■ Work task ■
The records that follow must be repeated verbatim, every one of them.

*-*-*

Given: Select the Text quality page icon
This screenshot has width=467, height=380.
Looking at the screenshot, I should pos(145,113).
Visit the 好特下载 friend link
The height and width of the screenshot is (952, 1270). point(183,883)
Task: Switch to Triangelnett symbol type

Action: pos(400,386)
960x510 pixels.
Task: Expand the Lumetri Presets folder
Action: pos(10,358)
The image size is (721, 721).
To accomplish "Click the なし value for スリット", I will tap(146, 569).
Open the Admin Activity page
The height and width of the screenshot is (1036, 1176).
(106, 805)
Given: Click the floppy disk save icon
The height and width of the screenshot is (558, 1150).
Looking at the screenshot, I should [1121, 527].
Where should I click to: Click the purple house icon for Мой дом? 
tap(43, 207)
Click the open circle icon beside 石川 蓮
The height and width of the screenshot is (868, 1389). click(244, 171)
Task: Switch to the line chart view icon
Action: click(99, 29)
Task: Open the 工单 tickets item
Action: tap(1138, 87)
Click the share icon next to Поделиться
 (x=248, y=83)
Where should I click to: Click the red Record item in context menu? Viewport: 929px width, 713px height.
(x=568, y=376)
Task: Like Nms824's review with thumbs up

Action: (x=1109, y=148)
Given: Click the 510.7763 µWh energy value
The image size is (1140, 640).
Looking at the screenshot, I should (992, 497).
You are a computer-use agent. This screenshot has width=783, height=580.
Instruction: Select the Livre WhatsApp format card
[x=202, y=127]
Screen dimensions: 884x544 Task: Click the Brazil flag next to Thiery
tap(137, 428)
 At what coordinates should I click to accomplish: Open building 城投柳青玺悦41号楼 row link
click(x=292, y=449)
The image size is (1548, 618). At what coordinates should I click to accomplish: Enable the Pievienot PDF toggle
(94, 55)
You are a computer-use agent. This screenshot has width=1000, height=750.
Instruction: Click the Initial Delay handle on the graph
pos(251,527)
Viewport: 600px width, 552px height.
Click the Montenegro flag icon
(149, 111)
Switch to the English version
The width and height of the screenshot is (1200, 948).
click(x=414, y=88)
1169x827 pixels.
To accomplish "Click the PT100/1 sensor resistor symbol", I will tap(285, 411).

*-*-*

■ Finished exercise ■
Given: Select the Text quality page icon
This screenshot has width=467, height=380.
Looking at the screenshot, I should pos(145,113).
Visit the 好特下载 friend link
The height and width of the screenshot is (952, 1270). point(183,883)
Task: Switch to Triangelnett symbol type

Action: pos(400,386)
960x510 pixels.
Task: Expand the Lumetri Presets folder
Action: pos(10,358)
The image size is (721, 721).
To accomplish "Click the なし value for スリット", I will tap(146, 569).
Open the Admin Activity page
The height and width of the screenshot is (1036, 1176).
(106, 805)
Given: Click the floppy disk save icon
The height and width of the screenshot is (558, 1150).
Looking at the screenshot, I should [1121, 527].
Where should I click to: Click the purple house icon for Мой дом? 
tap(43, 207)
Click the open circle icon beside 石川 蓮
The height and width of the screenshot is (868, 1389). click(244, 171)
Task: Switch to the line chart view icon
Action: click(99, 29)
Task: Open the 工单 tickets item
Action: tap(1138, 87)
Click the share icon next to Поделиться
 (x=248, y=83)
Where should I click to: Click the red Record item in context menu? Viewport: 929px width, 713px height.
(x=568, y=376)
Task: Like Nms824's review with thumbs up

Action: (x=1109, y=148)
Given: Click the 510.7763 µWh energy value
The image size is (1140, 640).
Looking at the screenshot, I should (992, 497).
You are a computer-use agent. This screenshot has width=783, height=580.
Instruction: Select the Livre WhatsApp format card
[x=202, y=127]
Screen dimensions: 884x544 Task: Click the Brazil flag next to Thiery
tap(137, 428)
 At what coordinates should I click to accomplish: Open building 城投柳青玺悦41号楼 row link
click(x=292, y=449)
The image size is (1548, 618). At what coordinates should I click to accomplish: Enable the Pievienot PDF toggle
(94, 55)
You are a computer-use agent. This screenshot has width=1000, height=750.
Instruction: Click the Initial Delay handle on the graph
pos(251,527)
Viewport: 600px width, 552px height.
Click the Montenegro flag icon
(149, 111)
Switch to the English version
The width and height of the screenshot is (1200, 948).
click(x=414, y=88)
1169x827 pixels.
To accomplish "Click the PT100/1 sensor resistor symbol", I will tap(285, 411).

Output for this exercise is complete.